The first is kind of unusual. He asks for two loads of soil from Israel? Now why does he do this? It's because he's still thinking about gods the way he's always thought about them. In ancient times, people believed each region had its own god. He's discovered that the god in Israel is the only one who has power, so he wants the dirt so that he can worship this new found god on His own turf. He hasn't worked out the truth yet that if the God of Israel is the one true God then he is just as present in Syria as he is in Israel. So he asks for a load of dirt.

The next, I find fascinating. He says to Elisha basically, "Look, when I get back home, my master, the King of Syria, will expect me to go with him as usual to the house of Rimmon. He's an old man; he leans on my arm; when he bows, I bow. What else can I do? I know it's wrong, but I've still got to do it. And I'm sorry.

Naaman finds his life compromised. He is caught between the vision of a living, loving, and healing God and the reality of his compromised life hemmed in by lifeless and useless idols. You see, when you start to get your thinking about God straight, the old familiar lines of your life get all mixed up and you see them from an entirely different angle. Those who meet the living Jesus and are trying to follow him will run into the same sorts of questions.

But was Naaman a compromiser? Shouldn't he have been ready to say, "to heck with Rimmon, to heck with the king of Syria, I'm going to worship Israel's God and I don't care who knows it!"? Shouldn't he have been like Daniel, opening his window towards Jerusalem to pray to Israel's God even when he was in Babylon?

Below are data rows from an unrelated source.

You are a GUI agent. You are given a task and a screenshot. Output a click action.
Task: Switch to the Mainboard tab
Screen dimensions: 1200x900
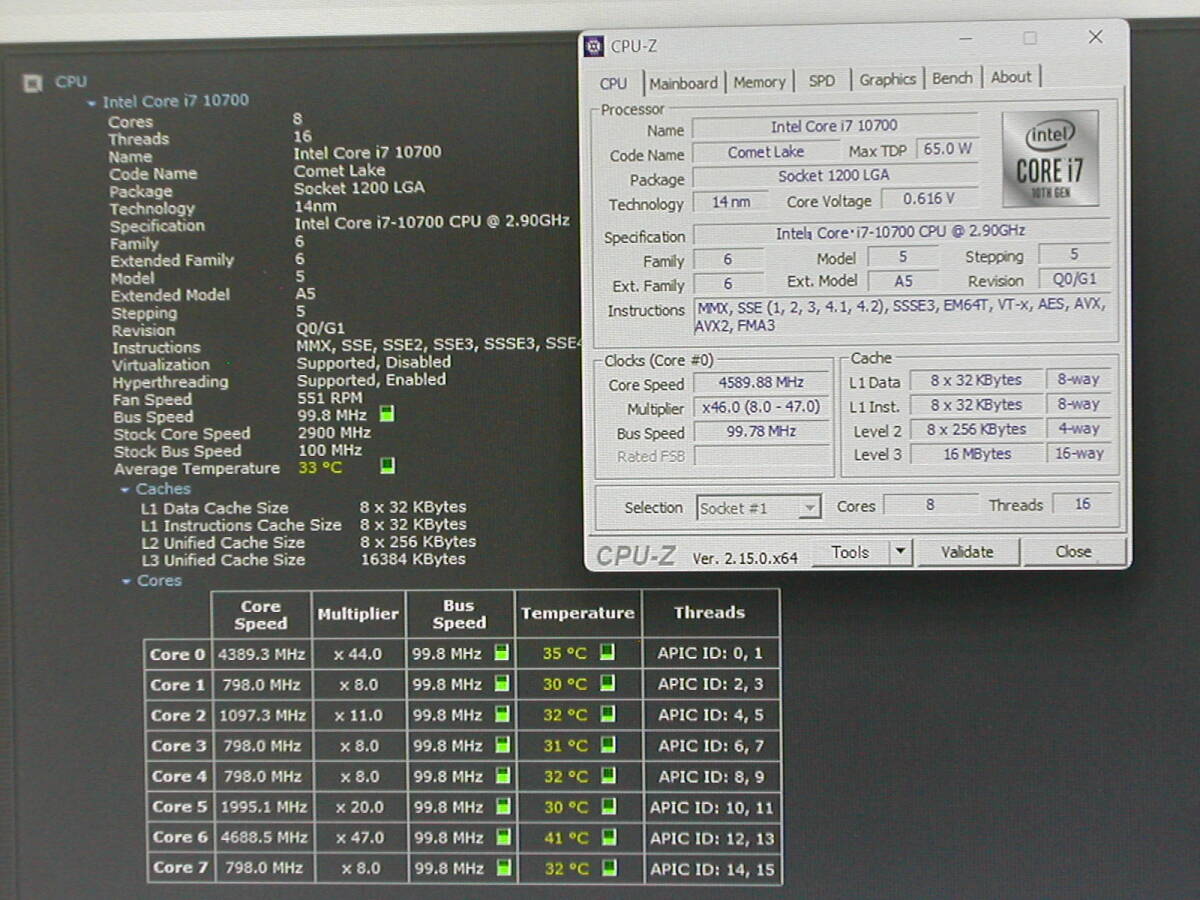tap(683, 83)
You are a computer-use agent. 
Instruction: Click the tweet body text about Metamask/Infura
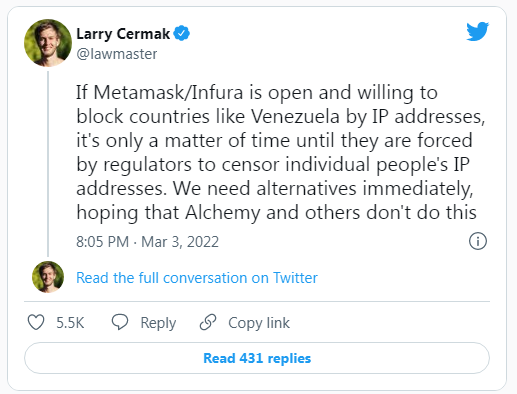pos(280,152)
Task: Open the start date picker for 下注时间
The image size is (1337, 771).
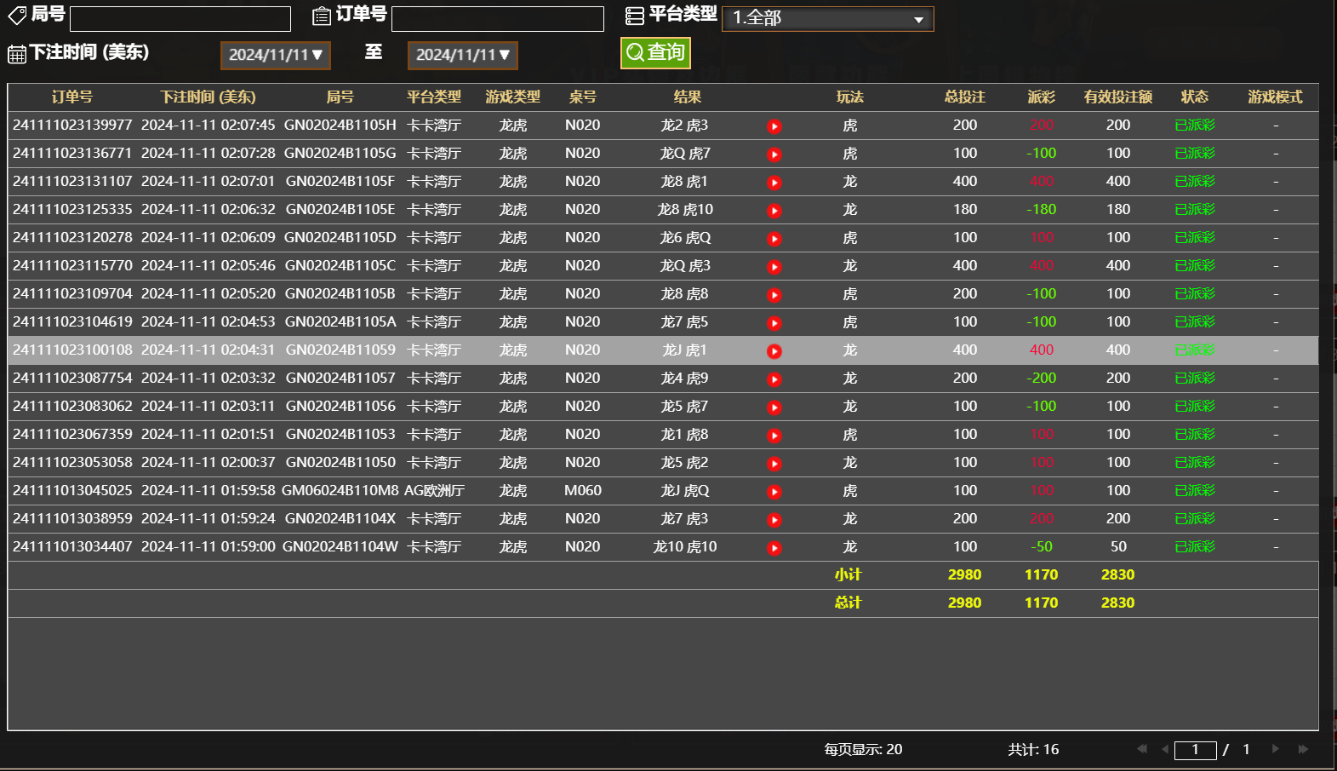Action: point(275,55)
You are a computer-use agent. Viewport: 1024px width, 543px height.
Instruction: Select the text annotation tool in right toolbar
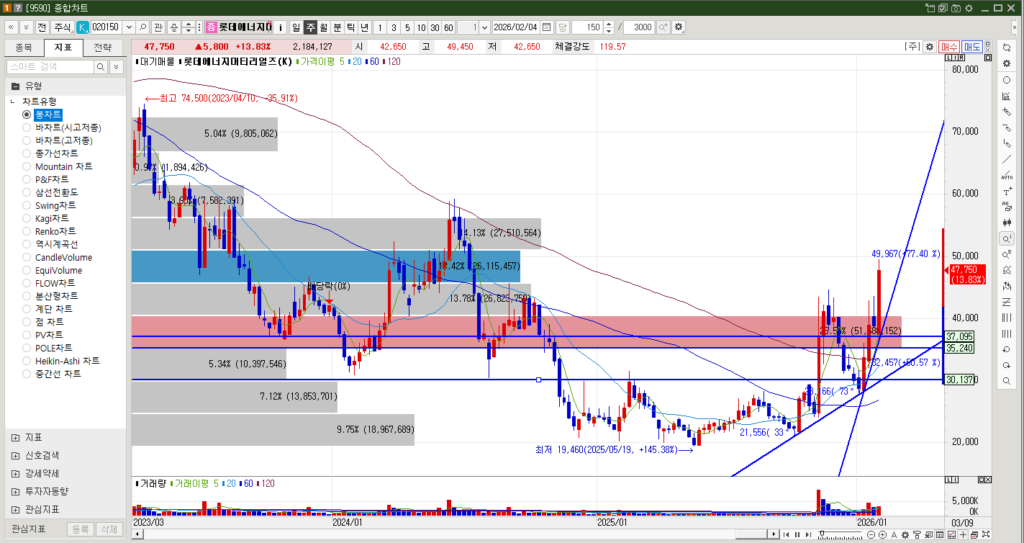(1005, 190)
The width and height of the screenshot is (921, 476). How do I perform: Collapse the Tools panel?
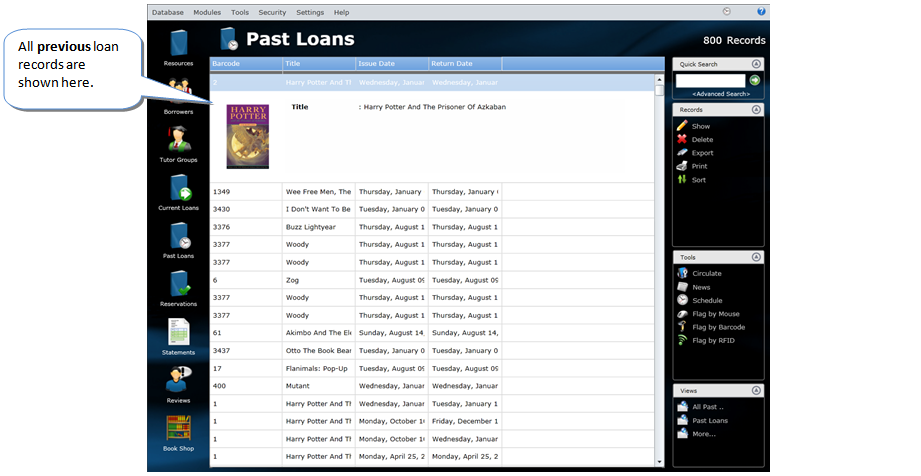(x=756, y=257)
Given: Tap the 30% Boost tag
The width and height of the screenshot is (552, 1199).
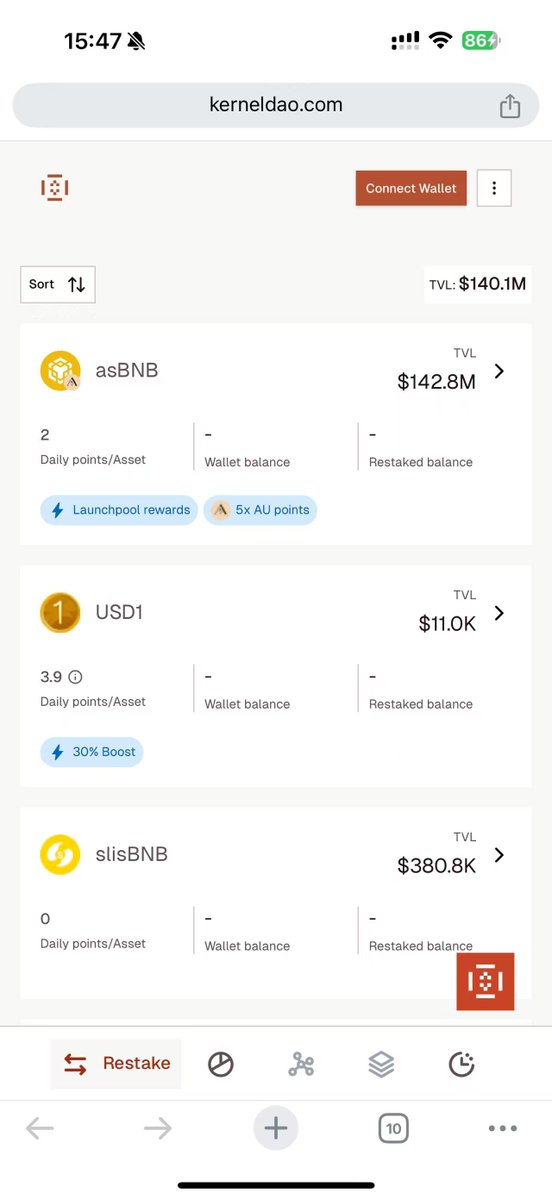Looking at the screenshot, I should 92,752.
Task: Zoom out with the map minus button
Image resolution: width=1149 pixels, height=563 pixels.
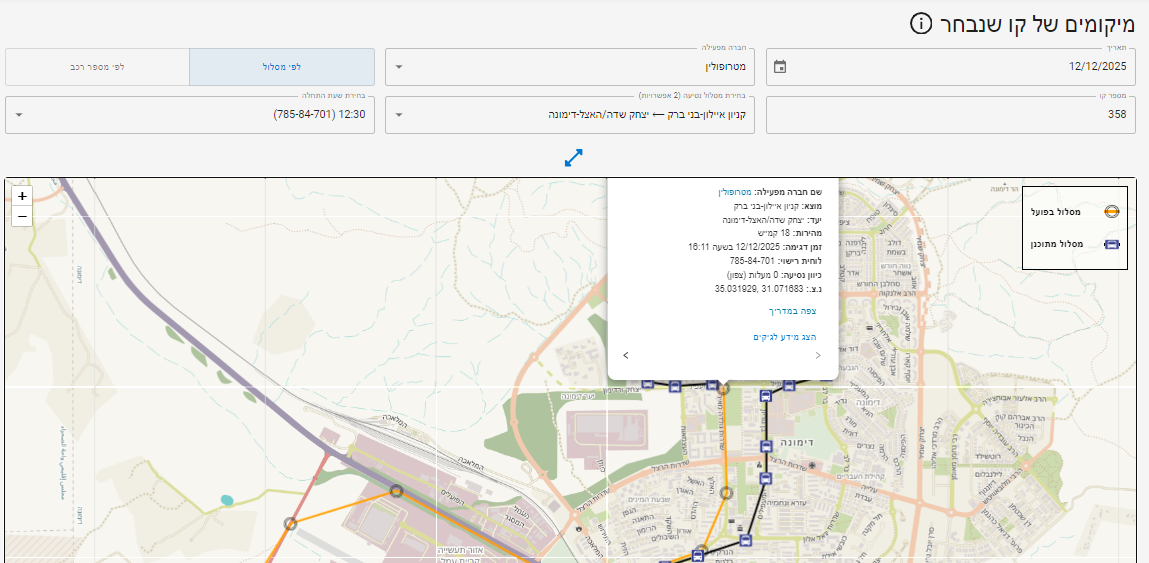Action: click(x=22, y=216)
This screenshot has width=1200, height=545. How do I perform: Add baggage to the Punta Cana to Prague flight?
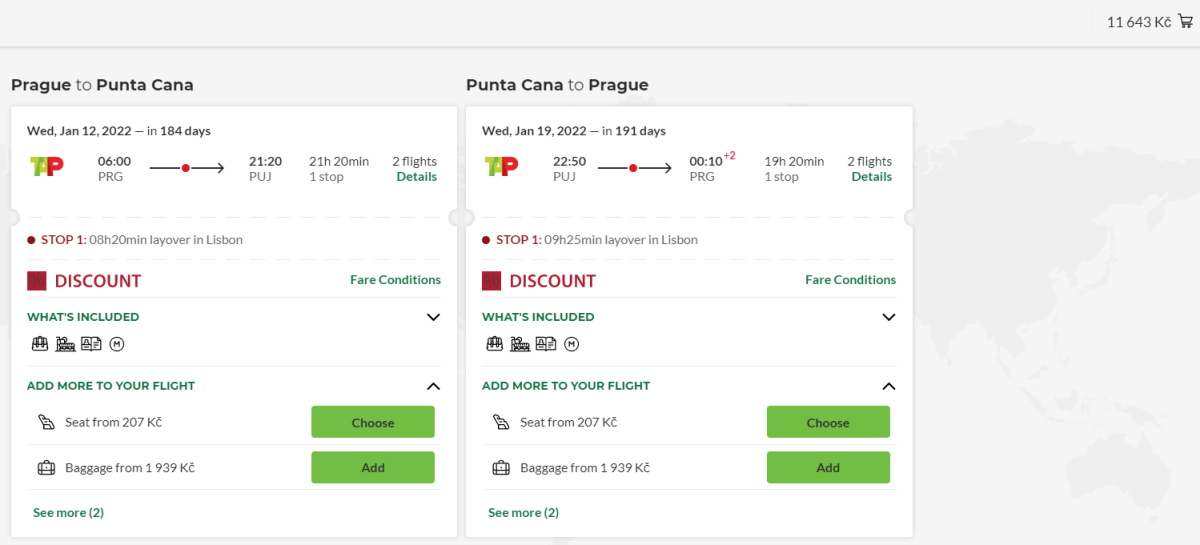pyautogui.click(x=828, y=467)
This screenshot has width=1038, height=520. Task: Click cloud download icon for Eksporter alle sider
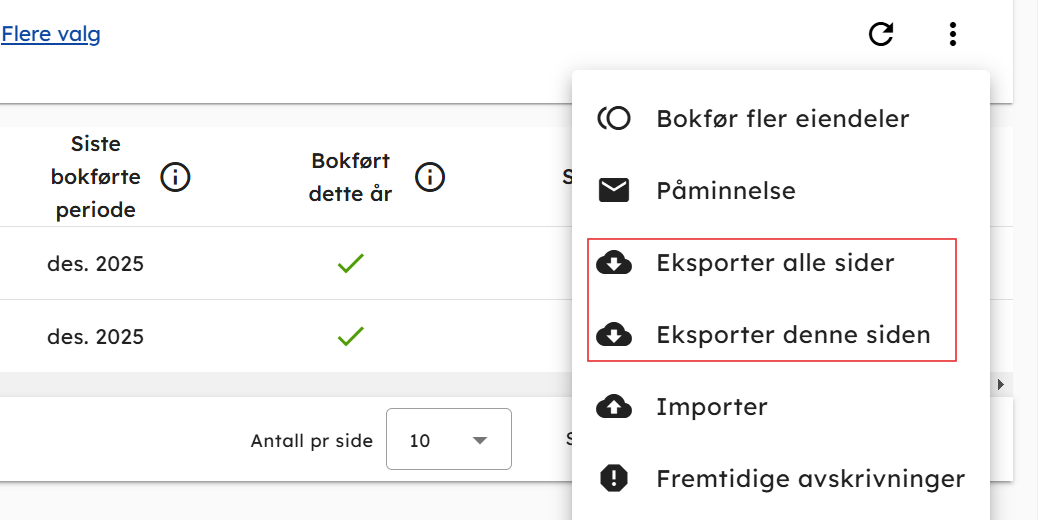[x=614, y=263]
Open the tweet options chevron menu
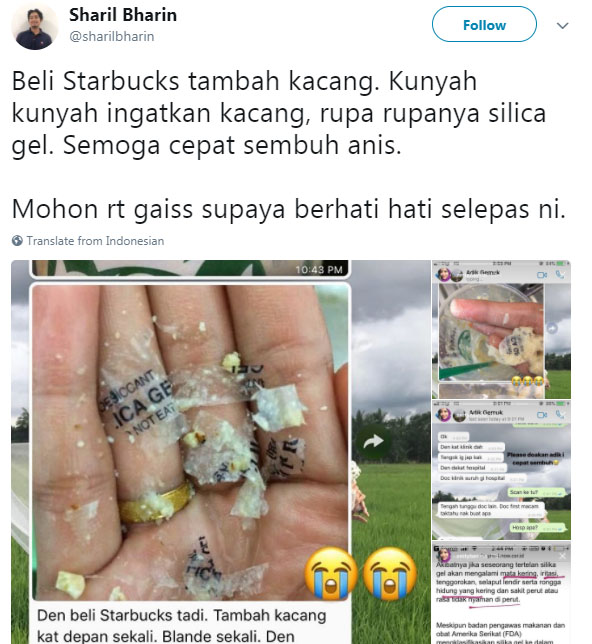592x644 pixels. pyautogui.click(x=562, y=25)
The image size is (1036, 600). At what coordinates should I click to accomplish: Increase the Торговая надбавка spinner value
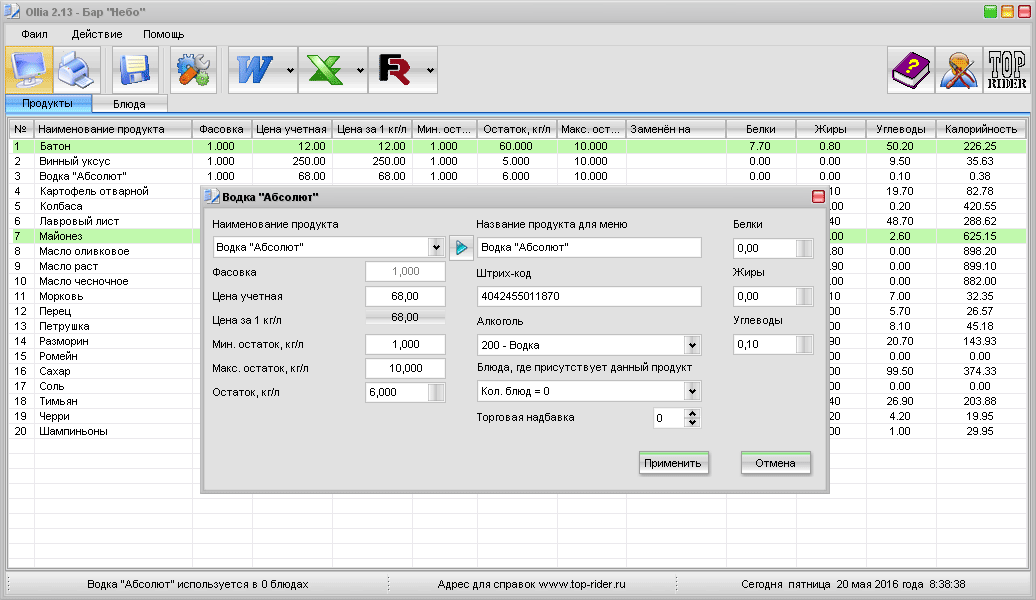(692, 412)
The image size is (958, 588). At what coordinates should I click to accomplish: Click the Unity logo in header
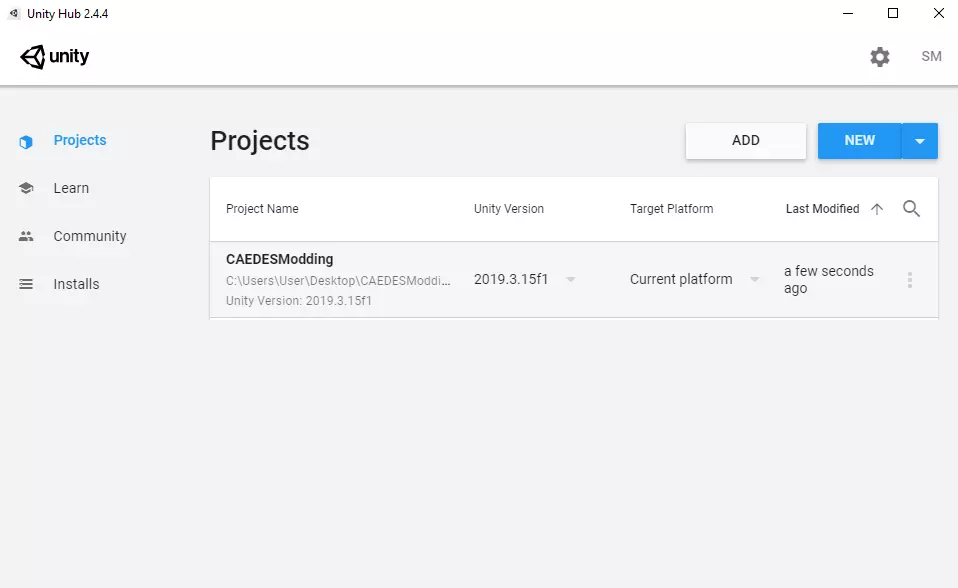(x=55, y=57)
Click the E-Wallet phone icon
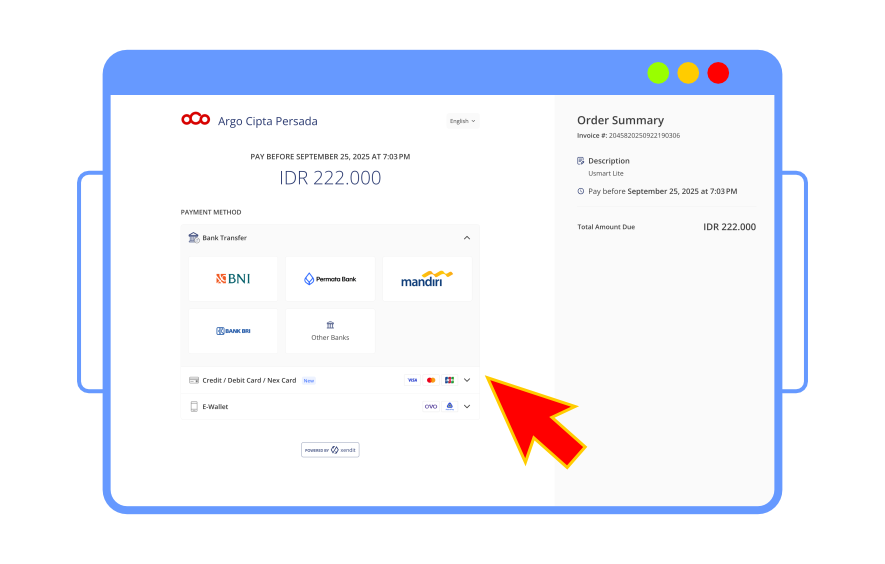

Well, maybe. But it takes a while to learn to be a Daniel. You've got to start somewhere, and Naaman starts with the most important thing of all: to recognize the truth that you are in a broken and confused situation, to ask forgiveness where you seem to be compromising, and to take it one step at a time from there. Naaman is moving in the right direction. If Daniel had shrunk back and worshipped the king of Babylon, he would have been moving the wrong direction, but more about that in a little bit.